» Text provided
____________________
Main candidates are nuclear and fusion power. With fusion, one could 
separate out the He nuclei and use these. With nuclear, CO2 makes more 
sense as a working fluid and propellant (after first decomposing it into 
C and O nuclei).

While fusion would be the preferable option, nuclear would be easier to 
build in practice (probably a molten-salt breeder reactor with CO2 as 
the working fluid).

No light water reactors though, these would just suck...


For high-speed travel, would likely need to have a lot of ablative 
shielding. My current leaning here basically being to put a very big 
chunk of graphite on the front of the ship.

Could use magnetic deflection, but this is likely to result in more 
energy cost and drag than essentially using a big chunk of graphite and 
maybe some permanent magnets (to slightly reduce ablation rate). Likely 
if using permanent magnets, there would be an iron structure inside the 
big chunk of graphite.

Say, this to deal with the front of the ship being hit with a stream of 
hydrogen atoms potentially traveling at relativistic speeds, etc.

Would likely be pointy (sort of like the tip of a pencil) to reduce drag.

It is possibly that the iron structure (inside the graphite) could 
in-part be magnetized using part of the field strength of the magnets in 
the cyclotrons (say, for example, using big neodymium magnets or similar 
to limit energy cost).




Comparably, variations of nuclear thermal rockets have tradeoffs:
   Orders of magnitude more thrust;
   But, lower maximum exhaust velocity (so, more propellant is needed);
   ...

So, these are more likely to be able to get going good and fast, within 
a more reasonable timeframe, but the problem will then become how far 
you can get before running out of fuel. Assuming human passengers 
though, time and human lifespan become major limiting factors.

Also, for humans, you need a whole lot of stuff to keep them alive and 
comfortable, etc. So, you need a whole lot of thrust to get things 
moving quickly.

So, in this sense, nuclear thermal makes more sense.



Vs, say, trying to design the engine around the assumption of a 
"continuous burn" likely measured in centuries (for a ship with a 
comparably modest payload).

Ion engines are also possible, but downside of ion engines is that they 
would have higher propellant use rate than a cyclotron+linac while also 
giving significantly less thrust relative to the amount of propellant used.


Downside of cyclotron+linac though would be that it would be more energy 
hungry and necessarily significantly larger/bulkier. Such a ship would 
be impractical for ground launch so would need to be assembled in space.

Well, unless a very small version were built, likely with the 
(comparably long) linac tail in a folded up form, which then unpacks and 
assembles itself once in space.

Pretty much no one else that I am aware of is pushing for a 
cyclotron+linac based propulsion system though...
____________________
» Supplied material
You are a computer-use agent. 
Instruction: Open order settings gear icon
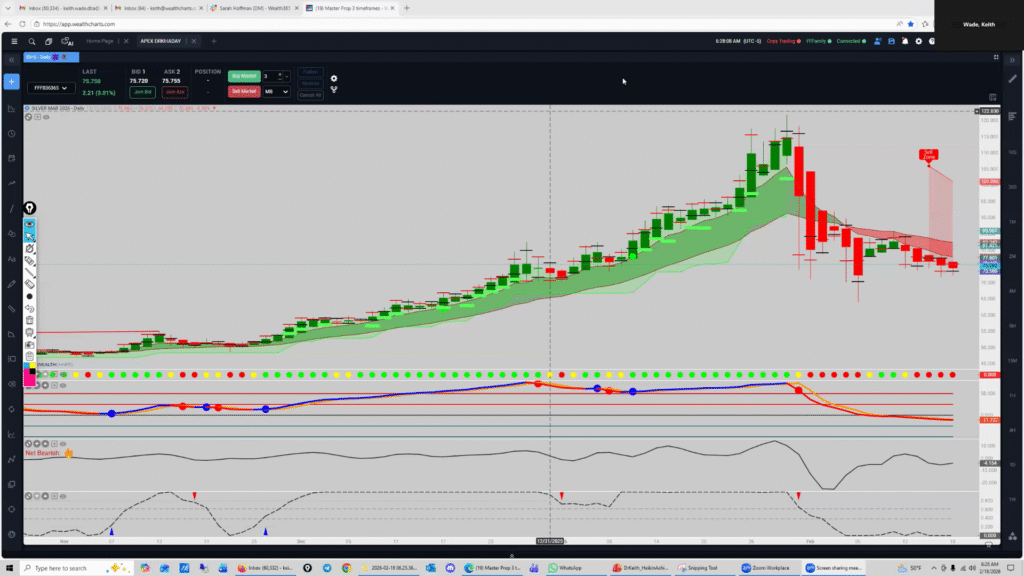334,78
____________________
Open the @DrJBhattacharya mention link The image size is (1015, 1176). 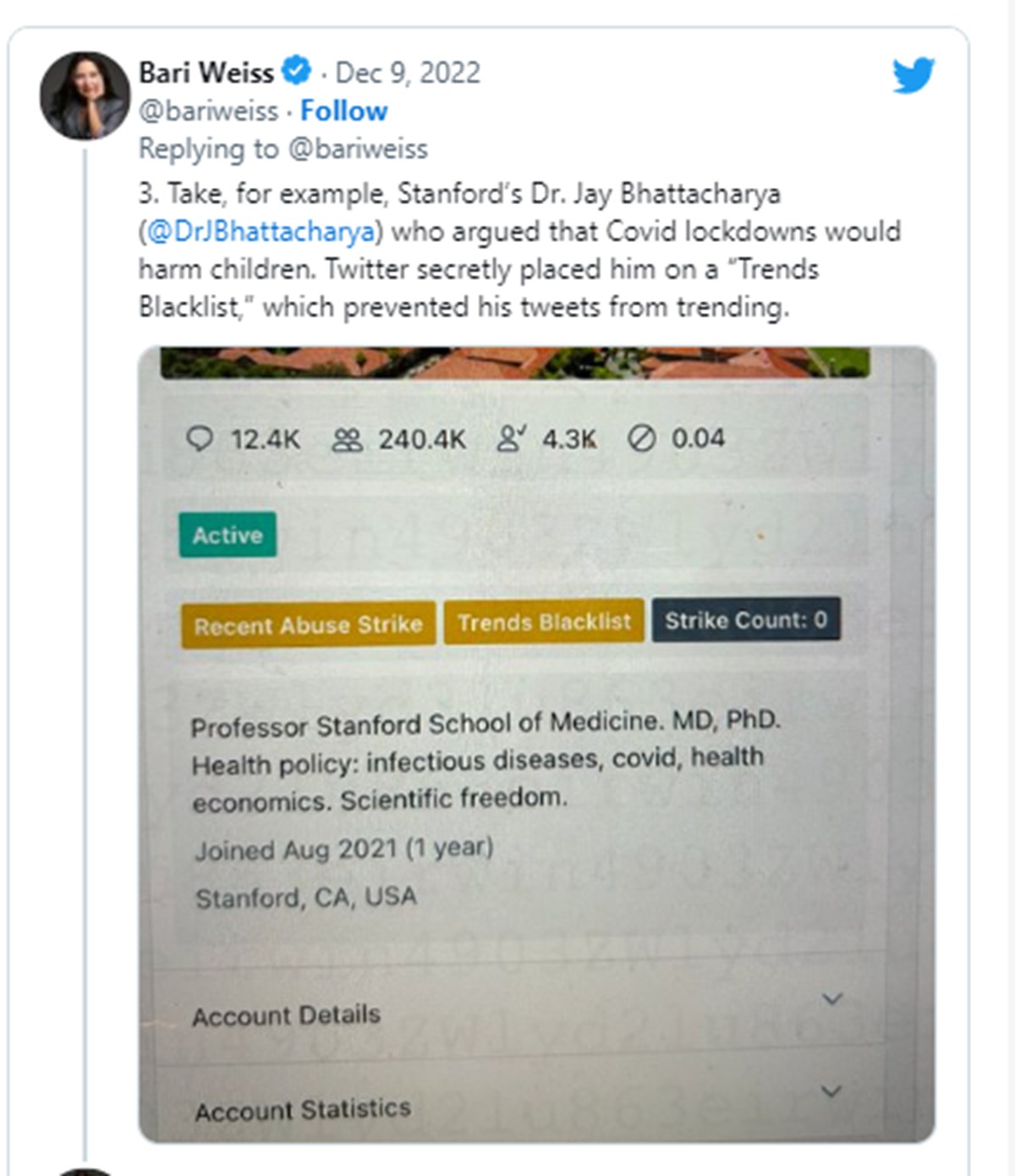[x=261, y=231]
____________________
» Problem set
(1) In the post on spacecraft propulsion, what shape would the front of the ship likely have to reduce drag?
(2) Duplicate everything in the post on spacecraft propulsion from "For high-speed travel, would" down to "relativistic speeds, etc.".

» Solutions to the tasks
(1) It would be pointy, sort of like the tip of a pencil.

(2)
For high-speed travel, would likely need to have a lot of ablative 
shielding. My current leaning here basically being to put a very big 
chunk of graphite on the front of the ship.

Could use magnetic deflection, but this is likely to result in more 
energy cost and drag than essentially using a big chunk of graphite and 
maybe some permanent magnets (to slightly reduce ablation rate). Likely 
if using permanent magnets, there would be an iron structure inside the 
big chunk of graphite.

Say, this to deal with the front of the ship being hit with a stream of 
hydrogen atoms potentially traveling at relativistic speeds, etc.